This month, Partners’ board member and president emeritus of Old Dominion University James V. Koch released The Impoverishment of the American College Student, a new book focused on public higher education and college affordability. The Chronicle of Higher Education’s Vimal Patel featured Koch in a recent article where he shared his inspiration behind the book and his focus on restoring the promise of higher education as centers for social mobility.
"We are approaching a crisis situation in the United States with respect to the ability of individuals to move upward in society. I would not blame all of that on higher education, but higher education is a major part of the problem. I wanted to thoroughly dissect the data and generate something that would be reasonably definitive in saying, this is the situation. Here’s how we got here. And here’s what we can do about it."
When asked point-blank how to make college more affordable – one of the most pressing domestic policy issues of our time – Koch points to the role of governing boards in holding the line on tuition increases, citing his own experience with college trustees during his time as a college president.
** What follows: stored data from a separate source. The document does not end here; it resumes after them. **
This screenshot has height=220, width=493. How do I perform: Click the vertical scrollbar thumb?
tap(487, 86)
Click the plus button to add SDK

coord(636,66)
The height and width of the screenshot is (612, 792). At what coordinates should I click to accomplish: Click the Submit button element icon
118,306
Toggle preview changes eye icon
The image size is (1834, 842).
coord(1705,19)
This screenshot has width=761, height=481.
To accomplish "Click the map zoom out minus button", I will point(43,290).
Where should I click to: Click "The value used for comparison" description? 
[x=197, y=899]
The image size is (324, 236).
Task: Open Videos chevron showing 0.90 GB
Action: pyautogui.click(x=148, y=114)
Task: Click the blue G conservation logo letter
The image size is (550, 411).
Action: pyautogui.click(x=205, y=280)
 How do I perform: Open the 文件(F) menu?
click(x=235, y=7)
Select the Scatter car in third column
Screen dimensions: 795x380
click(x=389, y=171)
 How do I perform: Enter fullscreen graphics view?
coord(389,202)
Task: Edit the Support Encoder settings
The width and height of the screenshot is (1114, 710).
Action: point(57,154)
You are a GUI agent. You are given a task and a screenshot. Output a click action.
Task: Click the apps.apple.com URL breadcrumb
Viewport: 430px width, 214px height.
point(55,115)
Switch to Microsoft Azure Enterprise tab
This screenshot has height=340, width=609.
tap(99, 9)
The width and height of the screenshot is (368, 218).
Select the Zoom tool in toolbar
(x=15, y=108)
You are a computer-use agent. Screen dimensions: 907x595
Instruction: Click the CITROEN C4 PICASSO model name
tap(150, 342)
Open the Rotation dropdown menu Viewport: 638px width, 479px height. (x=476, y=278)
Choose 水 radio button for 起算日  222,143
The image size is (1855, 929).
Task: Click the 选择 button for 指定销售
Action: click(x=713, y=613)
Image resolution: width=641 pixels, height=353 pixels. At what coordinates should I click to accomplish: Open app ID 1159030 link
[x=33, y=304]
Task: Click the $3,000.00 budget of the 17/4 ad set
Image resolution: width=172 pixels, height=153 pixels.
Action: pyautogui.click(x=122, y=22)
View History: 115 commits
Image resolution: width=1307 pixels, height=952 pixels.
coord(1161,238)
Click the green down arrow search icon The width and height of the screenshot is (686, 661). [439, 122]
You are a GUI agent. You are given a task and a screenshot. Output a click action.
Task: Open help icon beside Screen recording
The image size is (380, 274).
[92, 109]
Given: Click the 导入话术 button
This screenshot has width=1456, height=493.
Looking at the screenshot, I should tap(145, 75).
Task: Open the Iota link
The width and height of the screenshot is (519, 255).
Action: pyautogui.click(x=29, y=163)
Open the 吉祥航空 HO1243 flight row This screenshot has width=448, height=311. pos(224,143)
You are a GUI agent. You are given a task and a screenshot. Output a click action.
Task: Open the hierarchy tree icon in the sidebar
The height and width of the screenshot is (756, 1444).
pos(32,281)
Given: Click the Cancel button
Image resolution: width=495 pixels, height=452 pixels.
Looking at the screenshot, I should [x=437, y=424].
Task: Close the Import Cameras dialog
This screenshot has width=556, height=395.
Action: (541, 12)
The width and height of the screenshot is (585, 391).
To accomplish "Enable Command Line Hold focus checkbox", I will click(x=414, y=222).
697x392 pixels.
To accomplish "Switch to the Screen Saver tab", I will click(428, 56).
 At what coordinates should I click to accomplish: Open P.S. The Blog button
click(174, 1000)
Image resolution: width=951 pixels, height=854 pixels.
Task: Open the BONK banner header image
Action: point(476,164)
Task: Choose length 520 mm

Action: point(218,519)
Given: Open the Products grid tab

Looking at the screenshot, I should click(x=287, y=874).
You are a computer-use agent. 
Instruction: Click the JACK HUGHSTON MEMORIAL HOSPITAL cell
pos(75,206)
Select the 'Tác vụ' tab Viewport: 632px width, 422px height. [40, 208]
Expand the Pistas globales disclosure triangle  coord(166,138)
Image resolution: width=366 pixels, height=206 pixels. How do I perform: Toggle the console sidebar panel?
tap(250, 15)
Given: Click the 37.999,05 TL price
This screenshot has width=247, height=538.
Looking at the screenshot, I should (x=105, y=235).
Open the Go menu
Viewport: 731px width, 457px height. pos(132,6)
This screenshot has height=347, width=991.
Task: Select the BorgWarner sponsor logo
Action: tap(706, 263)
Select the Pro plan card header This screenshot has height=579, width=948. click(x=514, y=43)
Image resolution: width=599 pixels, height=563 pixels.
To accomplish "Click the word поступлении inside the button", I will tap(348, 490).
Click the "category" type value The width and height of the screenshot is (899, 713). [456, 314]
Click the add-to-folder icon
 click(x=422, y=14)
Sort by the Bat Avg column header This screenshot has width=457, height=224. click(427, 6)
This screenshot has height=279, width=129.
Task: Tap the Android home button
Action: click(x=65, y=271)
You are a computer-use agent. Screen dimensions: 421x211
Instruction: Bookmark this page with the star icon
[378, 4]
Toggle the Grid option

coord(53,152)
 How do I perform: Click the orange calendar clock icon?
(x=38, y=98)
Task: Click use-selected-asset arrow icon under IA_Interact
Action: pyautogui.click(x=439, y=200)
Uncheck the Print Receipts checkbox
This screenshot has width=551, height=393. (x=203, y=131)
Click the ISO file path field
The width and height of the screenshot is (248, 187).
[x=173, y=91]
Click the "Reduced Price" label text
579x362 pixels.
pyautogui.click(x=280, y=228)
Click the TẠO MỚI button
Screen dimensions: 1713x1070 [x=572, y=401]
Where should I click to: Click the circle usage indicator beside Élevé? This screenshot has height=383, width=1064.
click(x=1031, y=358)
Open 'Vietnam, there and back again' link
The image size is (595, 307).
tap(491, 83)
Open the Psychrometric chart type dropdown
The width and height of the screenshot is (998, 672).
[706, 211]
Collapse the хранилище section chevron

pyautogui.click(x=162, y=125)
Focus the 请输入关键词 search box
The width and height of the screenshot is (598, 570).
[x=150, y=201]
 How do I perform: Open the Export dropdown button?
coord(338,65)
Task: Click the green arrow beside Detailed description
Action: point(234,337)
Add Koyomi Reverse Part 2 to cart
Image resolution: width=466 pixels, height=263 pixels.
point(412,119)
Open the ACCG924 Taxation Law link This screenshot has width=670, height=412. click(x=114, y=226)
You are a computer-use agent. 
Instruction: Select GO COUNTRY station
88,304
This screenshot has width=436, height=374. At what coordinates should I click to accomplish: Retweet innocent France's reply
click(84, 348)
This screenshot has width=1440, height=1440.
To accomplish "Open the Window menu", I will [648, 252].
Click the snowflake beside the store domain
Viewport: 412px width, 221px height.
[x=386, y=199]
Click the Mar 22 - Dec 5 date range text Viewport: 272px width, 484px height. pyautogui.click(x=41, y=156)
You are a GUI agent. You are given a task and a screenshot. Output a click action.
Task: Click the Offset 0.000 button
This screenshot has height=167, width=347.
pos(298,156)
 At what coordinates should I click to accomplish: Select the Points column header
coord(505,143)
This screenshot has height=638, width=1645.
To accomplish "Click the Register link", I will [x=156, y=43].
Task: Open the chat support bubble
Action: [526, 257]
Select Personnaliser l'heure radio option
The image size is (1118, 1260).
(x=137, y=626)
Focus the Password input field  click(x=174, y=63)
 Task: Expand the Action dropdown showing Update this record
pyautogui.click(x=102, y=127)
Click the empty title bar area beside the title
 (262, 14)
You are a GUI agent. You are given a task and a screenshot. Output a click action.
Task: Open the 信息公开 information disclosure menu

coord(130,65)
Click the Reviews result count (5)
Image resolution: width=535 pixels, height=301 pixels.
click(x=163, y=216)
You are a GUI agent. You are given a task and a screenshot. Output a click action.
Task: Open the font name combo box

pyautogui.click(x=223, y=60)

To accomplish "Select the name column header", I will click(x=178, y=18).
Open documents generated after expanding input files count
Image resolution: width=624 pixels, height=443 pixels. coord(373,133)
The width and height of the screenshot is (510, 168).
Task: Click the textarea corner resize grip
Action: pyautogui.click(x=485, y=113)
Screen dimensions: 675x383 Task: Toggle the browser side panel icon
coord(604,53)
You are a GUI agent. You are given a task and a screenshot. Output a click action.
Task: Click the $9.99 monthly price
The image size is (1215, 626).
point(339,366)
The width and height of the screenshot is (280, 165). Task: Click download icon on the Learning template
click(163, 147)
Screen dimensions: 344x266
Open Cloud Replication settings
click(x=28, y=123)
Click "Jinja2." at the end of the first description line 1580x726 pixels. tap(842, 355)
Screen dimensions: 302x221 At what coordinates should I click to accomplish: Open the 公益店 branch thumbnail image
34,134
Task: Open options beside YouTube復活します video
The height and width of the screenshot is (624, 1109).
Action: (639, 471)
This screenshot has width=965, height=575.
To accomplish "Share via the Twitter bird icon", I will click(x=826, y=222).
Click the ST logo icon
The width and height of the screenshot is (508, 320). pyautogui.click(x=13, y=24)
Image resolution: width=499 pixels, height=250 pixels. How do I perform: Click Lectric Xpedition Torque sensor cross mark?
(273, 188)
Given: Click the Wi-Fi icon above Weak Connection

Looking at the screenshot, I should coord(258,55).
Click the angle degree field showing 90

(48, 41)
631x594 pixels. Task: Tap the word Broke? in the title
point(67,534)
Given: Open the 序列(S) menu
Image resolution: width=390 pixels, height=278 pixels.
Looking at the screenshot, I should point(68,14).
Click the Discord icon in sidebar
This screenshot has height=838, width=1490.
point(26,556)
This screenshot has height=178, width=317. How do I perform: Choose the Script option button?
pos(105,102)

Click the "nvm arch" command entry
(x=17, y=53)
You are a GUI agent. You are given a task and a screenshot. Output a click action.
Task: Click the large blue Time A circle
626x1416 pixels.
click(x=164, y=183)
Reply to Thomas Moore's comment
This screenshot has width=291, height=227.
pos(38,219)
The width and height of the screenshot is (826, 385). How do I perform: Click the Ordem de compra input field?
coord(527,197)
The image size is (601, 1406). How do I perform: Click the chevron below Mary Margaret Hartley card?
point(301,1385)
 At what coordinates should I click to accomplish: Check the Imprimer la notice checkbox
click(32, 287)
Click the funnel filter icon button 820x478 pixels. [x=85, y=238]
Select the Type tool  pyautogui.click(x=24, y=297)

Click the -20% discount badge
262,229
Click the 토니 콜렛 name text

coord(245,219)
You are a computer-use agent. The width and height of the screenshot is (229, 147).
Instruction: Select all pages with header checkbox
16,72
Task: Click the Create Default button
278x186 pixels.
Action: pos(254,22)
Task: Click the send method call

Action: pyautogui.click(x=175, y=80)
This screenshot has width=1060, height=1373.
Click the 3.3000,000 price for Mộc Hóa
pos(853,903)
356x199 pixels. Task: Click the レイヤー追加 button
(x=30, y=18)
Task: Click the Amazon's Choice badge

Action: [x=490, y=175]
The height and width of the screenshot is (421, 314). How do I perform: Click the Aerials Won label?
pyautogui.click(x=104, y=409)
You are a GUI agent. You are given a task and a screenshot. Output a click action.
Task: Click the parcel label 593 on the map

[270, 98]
“Every tuition and fee increase at a public institution is approved by a board of trustees or regents. Usually the votes are unanimous. I was president for 15 years, so I sang some of the same songs that presidents and administrators sing these days [when they want tuition hikes]. Presidents end up co-opting their boards. They give them tickets to all the events. They do all kinds of things that make the board members feel good and make the board members feel this is really important and that they need to do what the president asks them to do.”
Can America’s 50,000 public college trustees do better? Koch says they can, and they should.
“Yes. Part of the problem is they get appointed by governors or elected officials and think they’re supposed to be advocates for the institution rather than representing the public and taxpayers and students. They become advocates for the institution and perhaps even the president rather than saying, we’re here to represent citizens and taxpayers and make sure the university is doing what it should be doing for society at large.”
According to the book’s synopsis, college trustees often forget their “primary responsibility” is to the citizens and students the institutions exist to serve, stating that “concerted, informed public pressure on governors, legislators, and board members is necessary to move institutions in more positive directions.”
In addition to empowering student and family consumers to play a stronger role in holding institutional decision-makers accountable, Partners for College Affordability and Public Trust also believes in empowering board members with the resources and information they need to address these concerns and make informed decisions. That’s why we’ve developed a document to help board members ask the right – and sometimes difficult – questions. Read more here!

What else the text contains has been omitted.